Tasks to perform
**A.** Do these statements agree with the piece on West Hollywood politics? Answer yes or no for each, and quote the words of the piece that settle it. (i) The writer usually keeps away from West Hollywood politics. (ii) The City Council was split in its vote to take the flag down. (iii) The rainbow flag was first raised for Gay Pride Month.
**B.** Write out a stretch of the piece on West Hollywood politics again, switching "big business" to "large corporations". Begin at the words "[dropcap]I [/dropcap]wouldn’t normally" and stop after "for quite awhile.".
**C.** Resume the piece on West Hollywood politics after its last sentence and carry it further.

[dropcap]I [/dropcap]wouldn’t normally comment on a topic like this. Usually I stay away from West Hollywood politics altogether because I think it tends to be kind of childish and petty. I have been disillusioned for a long time now about the current slate of City Council members; John Heilman and Abbe Land because of their ties to big business and efforts to gentrify and “de-gay” West Hollywood, and Jeffrey Prang, John Duran and John D’Amico because of conduct that I believe is completely unbecoming of a government official. I won’t go into the details, as that would be boring and pointless, but it suffices to say that I haven’t been happy with any of them for quite awhile.
A recent decision of the council, however, has angered me so much that I feel compelled to write about it. Last week it was announced, after a unanimous vote by the City Council, that the rainbow flag that has flown above City Hall since June of last year (when it was raised for Gay Pride Month) would be taken down. The reasoning? Councilmember Duran was quoted as saying that the flag was exclusionist towards straight people, that keeping the flag up would “give the impression that City Hall has become exclusive to only one part of the West Hollywood community.”When I read Duran’s quote, I couldn’t have been more appalled. This coming from a man who has won his council seat numerous times primarily because of his support from the LGBT community. Now that he’s running for a county supervisor seat, however, and has to appeal to a primarily straight electorate, he turns his back on the gay community and gay movement he has fought for over the last 30 years. It’s incredible. But what is even more laughable and dumbfounding for me is the rationale that Duran uses to try and justify his decision.

Lines for locating described items
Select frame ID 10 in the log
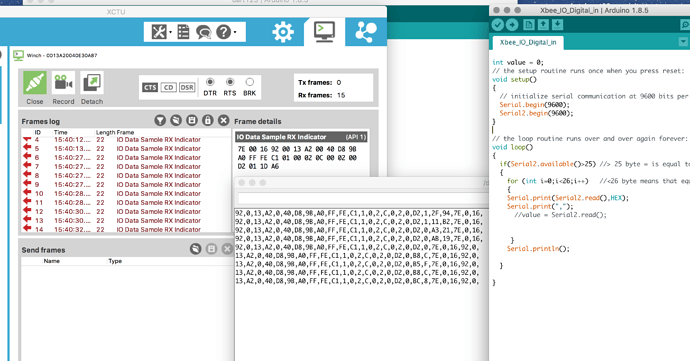The image size is (690, 361). point(126,194)
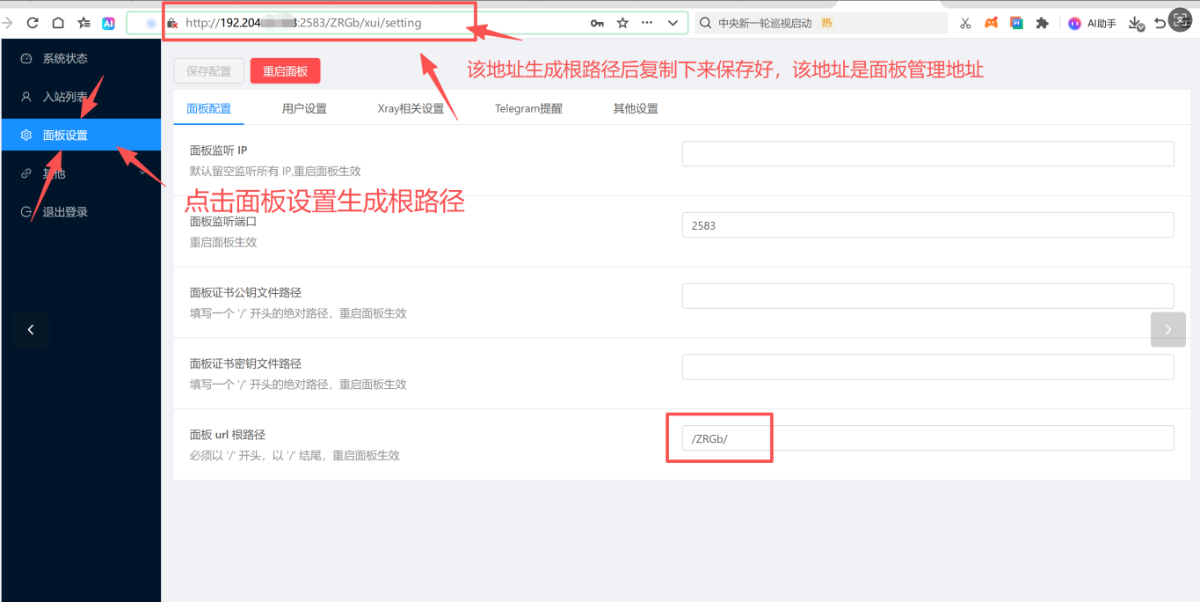Click the browser reload button

tap(33, 22)
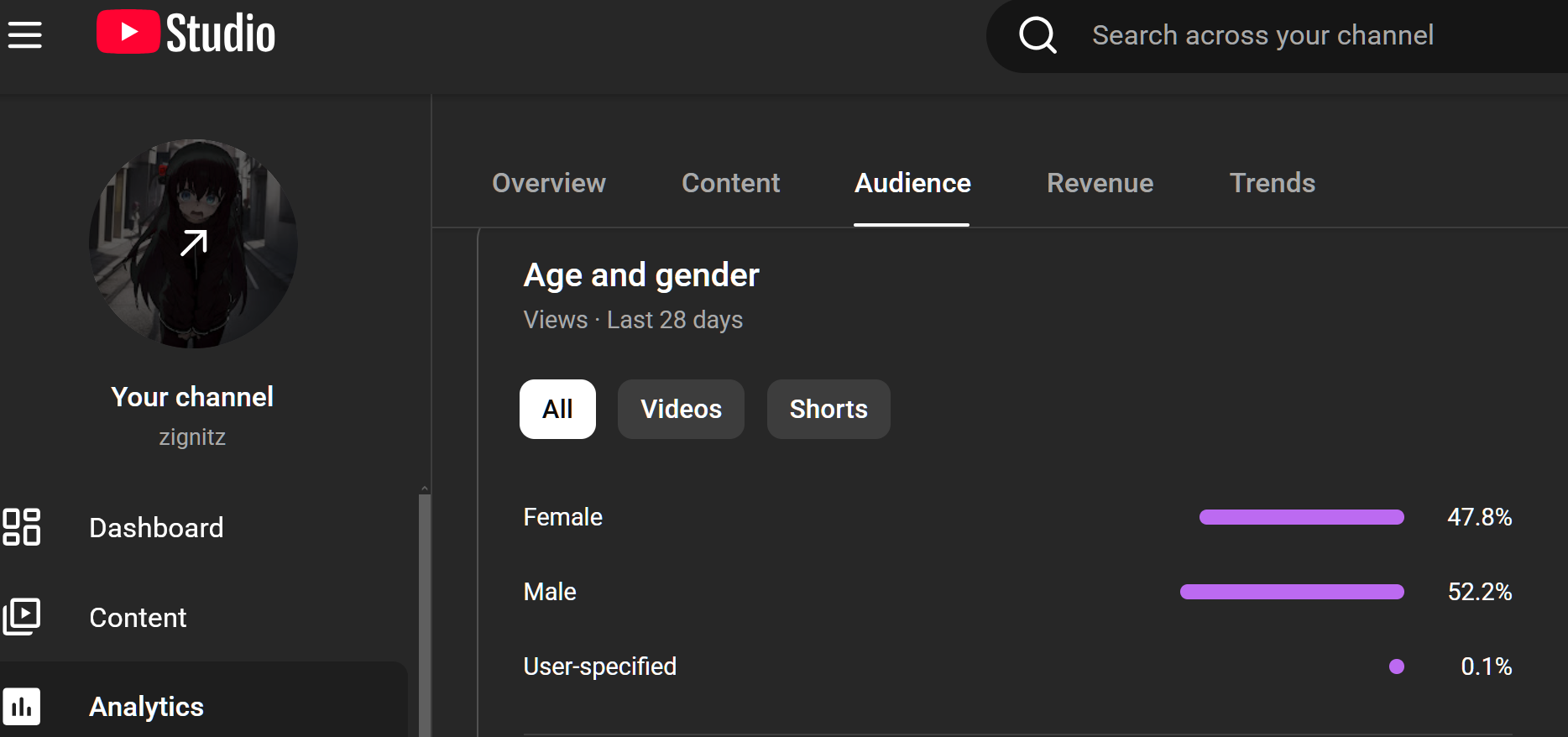Filter age and gender by Shorts
Image resolution: width=1568 pixels, height=737 pixels.
828,409
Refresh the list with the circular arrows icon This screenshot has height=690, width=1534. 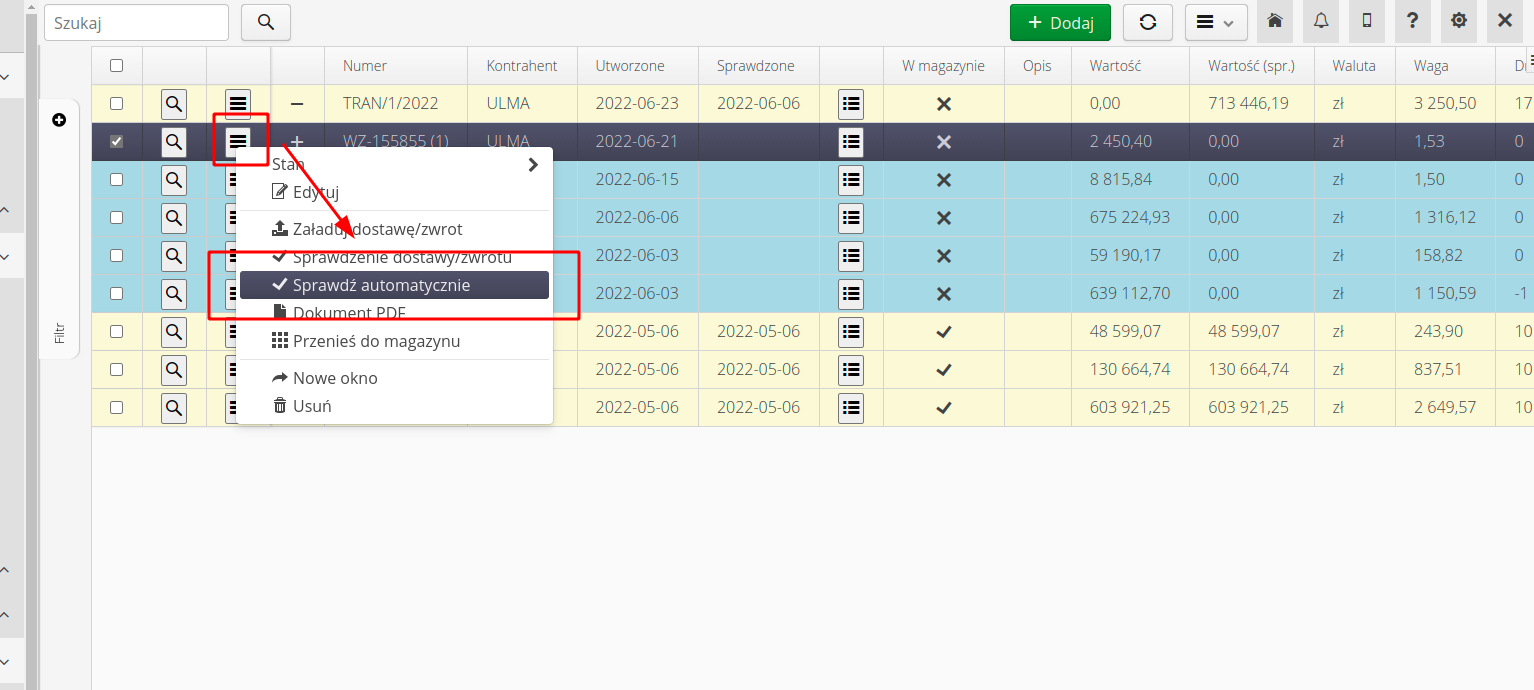(x=1147, y=21)
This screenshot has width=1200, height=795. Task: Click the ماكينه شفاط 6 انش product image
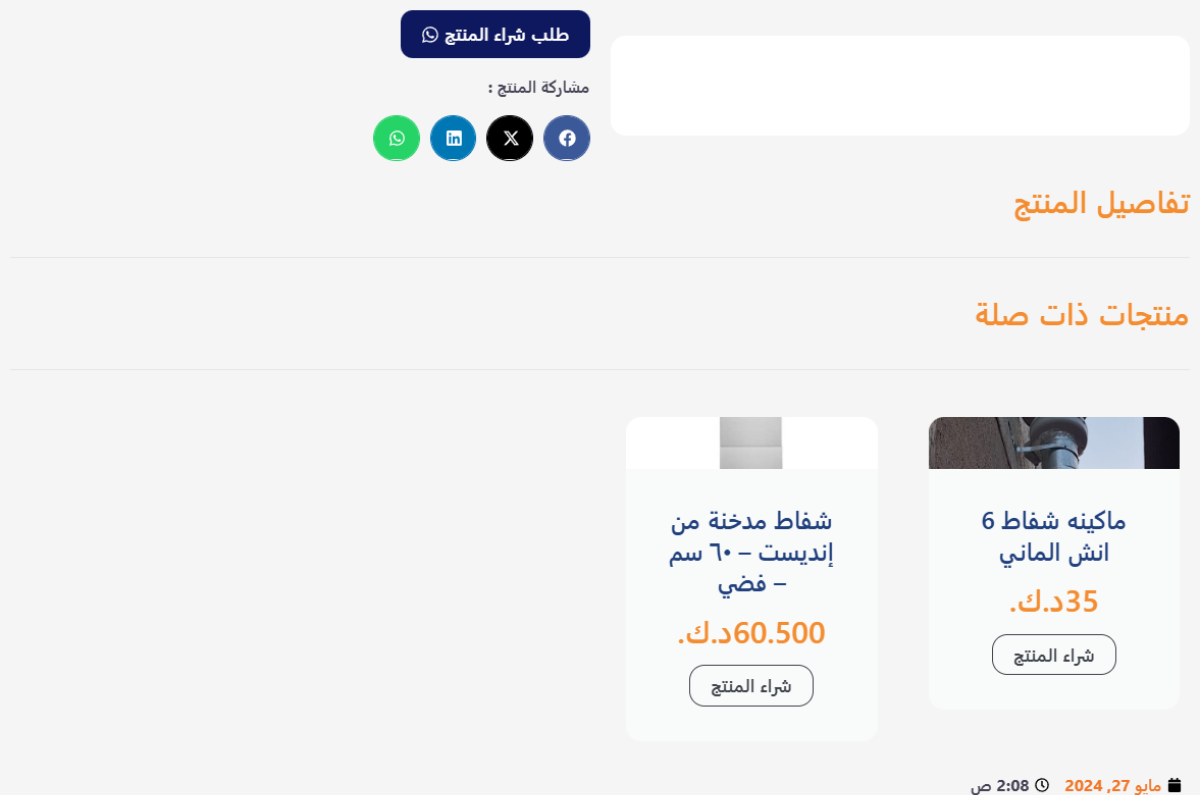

Results of the tasks
**A.**
(i) Yes: "Usually I stay away from West Hollywood politics altogether"
(ii) No: "after a unanimous vote by the City Council"
(iii) Yes: "when it was raised for Gay Pride Month"

**B.**
[dropcap]I [/dropcap]wouldn’t normally comment on a topic like this. Usually I stay away from West Hollywood politics altogether because I think it tends to be kind of childish and petty. I have been disillusioned for a long time now about the current slate of City Council members; John Heilman and Abbe Land because of their ties to large corporations and efforts to gentrify and “de-gay” West Hollywood, and Jeffrey Prang, John Duran and John D’Amico because of conduct that I believe is completely unbecoming of a government official. I won’t go into the details, as that would be boring and pointless, but it suffices to say that I haven’t been happy with any of them for quite awhile.

**C.**
His argument is that putting the rainbow flag on City Hall makes straight people feel uncomfortable. Well, first of all, not a single straight person has come forward to make that complaint, so where is the City Council getting that concern from? Why are they acting to assuage the feelings of uncomfortable WeHo residents who don’t exist? That’s the first bizarre aspect of it, which makes me think that this whole thing has more to do with assuaging the big businesses on the Sunset Strip who want to “de-gay” West Hollywood to make their straight customers, who don’t live in West Hollywood, feel less weird about coming into a gay city.
Which brings me to my second point: WEST HOLLYWOOD IS AN OFFICIALLY GAY CITY. As weird as that sounds, it’s true: West Hollywood, back when it was created as a city in 1984, was officially designated as the first gay city in America, and it remains the only one today. It was created primarily for the purpose of creating a positive, accepting environment for gay people who had nowhere else to go; it was a sanctuary, a safe haven. Whether you like it or not, that’s the way it’s always been; it’s not just a gay city on Santa Monica Boulevard, it’s a gay city on Sunset as well. Which makes it particularly offensive and disturbing that the city government has tried, more and more over the years, to lessen the gay influence in the city and quarantine it to a small area of Santa Monica Boulevard known as “Boystown.”
It began with the city’s renovation of the streets around Santa Monica Boulevard in 2001. When they renovated it, they were going to remove the rainbow flags that lined the street there entirely, but John Duran, ironically enough, was able to save four of them. Four was less, however, than they had before, and those four flags are now the only gay flags that are displayed in the entire city, all relegated to one small area so as not to offend people in the other areas of the city that aren’t quite as gay (let’s not forget that this ENTIRE town is a gay village, not just one part of it).
Then came the election of John D’Amico in 2011, who promised to come into office and reinforce the gay identity of West Hollywood. He may have been done that, but not in the ways that we anticipated. Instead of fighting to put more rainbow flags up, for example, or to implement gay history programs or stuff that is actually valuable and meaningful to the community, he wasted his time creating a “Go Go Boy Appreciation Day” and appointing a … vicious gossip blogger to an influential advisory board post. Because those are actions that are becoming of a government official, right?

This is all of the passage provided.